La denuncia de UTECA pone el foco en el "régimen privilegiado" de financiación de la televisión pública. RTVE recibe recursos de los Presupuestos Generales del Estado (PGE) y aportaciones directas de los propios operadores privados, quienes están obligados por ley a sufragar parte del coste de la televisión pública tras la retirada de la publicidad comercial convencional en sus canales.
Para el sector privado, es "especialmente grave" que RTVE utilice estos fondos para pujar por derechos deportivos de alto coste y que, posteriormente, compita por el mismo mercado publicitario que las privadas. En este caso concreto, la corporación ha desembolsado 55 millones de euros por los derechos del Mundial de 2026. UTECA argumenta que esta capacidad de gasto, unida a la venta masiva de publicidad, distorsiona el mercado y perjudica los intereses de los grupos que dependen exclusivamente de los ingresos por anuncios.
LA CAPTACIÓN DE ANUNCIANTES NO OFICIALES POR RTVE ALTERA LAS PREVISIONES DEL SECTOR PRIVADO
La estrategia comercial de RTVE para el próximo Mundial ha alterado las previsiones de inversión publicitaria para el verano de 2026. Los grupos privados consideran que la televisión pública está captando una demanda que debería dirigirse a los operadores comerciales, reduciendo sus ingresos en un periodo clave para el sector. Al ofrecer espacios sin las limitaciones que impone la ley de 2009, la corporación pública estaría operando como un actor comercial puro, pero con el respaldo de la financiación estatal.
El requerimiento de UTECA exige que se detenga la comercialización de espacios a cualquier anunciante que no sea patrocinador oficial. De no producirse este cese, la patronal activará la vía judicial bajo la legislación reguladora de la competencia desleal de 1991. Según la patronal, la actuación de RTVE no solo daña a las empresas del sector, sino que afecta al "correcto funcionamiento del mercado y de los intereses generales".

Este enfrentamiento no es un hecho aislado. La relación entre RTVE y las televisiones privadas ha sido tensa desde la entrada en vigor del nuevo modelo de financiación. Eventos previos, como los Juegos Olímpicos o ediciones anteriores de la Eurocopa, ya generaron fricciones similares. Sin embargo, el volumen de la inversión para el Mundial 2026 y la agresividad comercial denunciada por UTECA han elevado el tono del conflicto a un nivel de advertencia judicial directa.

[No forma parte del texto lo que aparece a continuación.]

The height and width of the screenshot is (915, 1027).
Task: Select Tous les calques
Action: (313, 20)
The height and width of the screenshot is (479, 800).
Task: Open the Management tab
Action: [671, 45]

RTVE defiende su derecho a rentabilizar la inversión que ha hecho para el evento, pero desde el sector privado consideran que se trata de una competencia desleal que rompe las reglas del juego. Este conflicto va mucho más allá de un simple acuerdo publicitario porque supone el primer gran pulso de un año en el que la televisión tradicional debe demostrar su fuerza frente al empuje constante de las plataformas digitales.